Since then, I’ve experienced different types of travel. I’ve been a tourist, spending a week in Disney World, at an all-inclusive resort. I’ve been a traveller; when my family lived in England, we drove to Scotland and Somerset, stayed at bed-and-breakfasts and hotels along the way, and saw all the big churches and castles. I’ve been an adventurer; when I drove with my family to Jasper, Alberta from Kingston, Ontario, we did not stay in hotels. We pulled a tent trailer behind our un-airconditioned minivan, cramming six or seven people into the vehicle for the whole way. I’ve also been horseback riding along the Athabaska River, explored the rock formations of Dinosaur Provincial Park, and when we were in Nicaragua, we drove in a pickup truck with about 14 other people up the slopes of a volcano along a very unpaved, overgrown road meant for horses.
Trying different types of travel has given me a great deal of perspective; each comes with its pros and cons. Tourists do not have to worry much. Touring is relaxing. Travellers experience a kind of happy compromise between the relaxation of tourism and the experiences of adventure. They usually have to make travel and accommodation arrangements themselves, and have to deal with unexpected problems like food poisoning and diarrhea, but for the most part, planning has been done in advance – you just have to follow the plan. Adventurers, on the other hand, don’t make any plans to follow. As a result, they’ll experience exhaustion, get food poisoning, have no place to sleep, and spend late hours wandering, disoriented. But the pros of adventure far outweigh the cons – there is nothing in the world like striking up a conversation with a Nova Scotian fisherman who has lost most of his fingers in the ocean.

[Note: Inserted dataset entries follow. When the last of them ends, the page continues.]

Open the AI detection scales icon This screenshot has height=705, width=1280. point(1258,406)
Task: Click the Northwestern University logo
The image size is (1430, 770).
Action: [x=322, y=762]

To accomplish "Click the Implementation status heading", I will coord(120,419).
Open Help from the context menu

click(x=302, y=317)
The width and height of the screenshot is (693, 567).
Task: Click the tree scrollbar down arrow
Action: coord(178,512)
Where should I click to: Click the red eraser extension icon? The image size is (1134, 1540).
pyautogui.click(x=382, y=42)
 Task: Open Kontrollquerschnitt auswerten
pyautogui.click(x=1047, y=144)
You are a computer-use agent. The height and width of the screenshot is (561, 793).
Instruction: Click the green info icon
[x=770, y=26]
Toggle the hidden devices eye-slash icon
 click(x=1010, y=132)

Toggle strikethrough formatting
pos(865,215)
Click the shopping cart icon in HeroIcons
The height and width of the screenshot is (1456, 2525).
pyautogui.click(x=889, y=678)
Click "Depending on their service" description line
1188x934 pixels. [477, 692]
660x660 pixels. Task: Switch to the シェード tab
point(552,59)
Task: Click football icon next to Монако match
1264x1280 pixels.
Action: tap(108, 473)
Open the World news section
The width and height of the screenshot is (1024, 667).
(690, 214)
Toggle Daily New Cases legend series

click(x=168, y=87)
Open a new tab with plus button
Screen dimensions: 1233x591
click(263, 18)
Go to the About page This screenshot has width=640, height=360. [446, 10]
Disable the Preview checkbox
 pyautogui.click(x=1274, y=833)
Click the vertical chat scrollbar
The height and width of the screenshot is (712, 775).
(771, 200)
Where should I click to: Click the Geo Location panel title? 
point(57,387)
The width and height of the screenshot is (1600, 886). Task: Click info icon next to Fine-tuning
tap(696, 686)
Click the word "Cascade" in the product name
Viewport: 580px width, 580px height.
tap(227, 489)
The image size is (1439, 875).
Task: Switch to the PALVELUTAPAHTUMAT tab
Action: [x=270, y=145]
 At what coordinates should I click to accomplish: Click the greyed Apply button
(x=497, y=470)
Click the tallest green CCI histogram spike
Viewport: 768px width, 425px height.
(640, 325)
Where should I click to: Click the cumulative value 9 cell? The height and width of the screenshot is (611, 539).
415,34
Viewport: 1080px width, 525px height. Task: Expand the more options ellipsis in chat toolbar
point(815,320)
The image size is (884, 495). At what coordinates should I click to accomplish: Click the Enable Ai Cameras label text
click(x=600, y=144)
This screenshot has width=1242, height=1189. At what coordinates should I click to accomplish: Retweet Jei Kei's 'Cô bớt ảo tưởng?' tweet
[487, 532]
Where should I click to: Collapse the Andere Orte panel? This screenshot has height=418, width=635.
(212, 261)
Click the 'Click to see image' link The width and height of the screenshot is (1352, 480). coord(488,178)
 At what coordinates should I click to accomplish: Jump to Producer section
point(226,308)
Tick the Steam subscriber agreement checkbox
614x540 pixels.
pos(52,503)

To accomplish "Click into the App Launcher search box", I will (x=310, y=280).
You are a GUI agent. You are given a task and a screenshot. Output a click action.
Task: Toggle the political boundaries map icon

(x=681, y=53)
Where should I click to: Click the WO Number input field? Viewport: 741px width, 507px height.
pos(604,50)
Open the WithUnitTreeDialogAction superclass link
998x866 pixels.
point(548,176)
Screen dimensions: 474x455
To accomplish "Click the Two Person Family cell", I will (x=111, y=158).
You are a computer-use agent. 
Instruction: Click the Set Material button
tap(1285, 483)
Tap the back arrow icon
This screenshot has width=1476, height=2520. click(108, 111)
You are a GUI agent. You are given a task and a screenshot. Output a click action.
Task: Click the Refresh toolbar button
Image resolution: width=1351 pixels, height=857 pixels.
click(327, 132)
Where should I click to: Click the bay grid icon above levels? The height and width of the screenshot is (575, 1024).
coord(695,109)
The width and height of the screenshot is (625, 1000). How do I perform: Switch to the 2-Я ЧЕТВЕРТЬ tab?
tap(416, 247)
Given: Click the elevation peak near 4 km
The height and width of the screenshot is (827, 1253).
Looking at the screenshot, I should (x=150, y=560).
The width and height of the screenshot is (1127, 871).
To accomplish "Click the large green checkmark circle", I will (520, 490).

You cannot get the same understanding of the places you go to by forcing yourself into a glossy version of them. The Marriott Hotel in Rome is not representative of Rome. But the convent just outside of the walls of the Vatican, where the nuns insist on cooking you supper, is. Experiences like these offer a far more intimate look into the character of Rome than the Vatican Museum gift shop.
For all you perpetual tourists and travellers, when you go punting in Cambridge on the River Cam, please do not hire someone to do the punting work for you. Try it yourself, and enjoy the glory of getting the pole stuck in the underside of the mathematical bridge.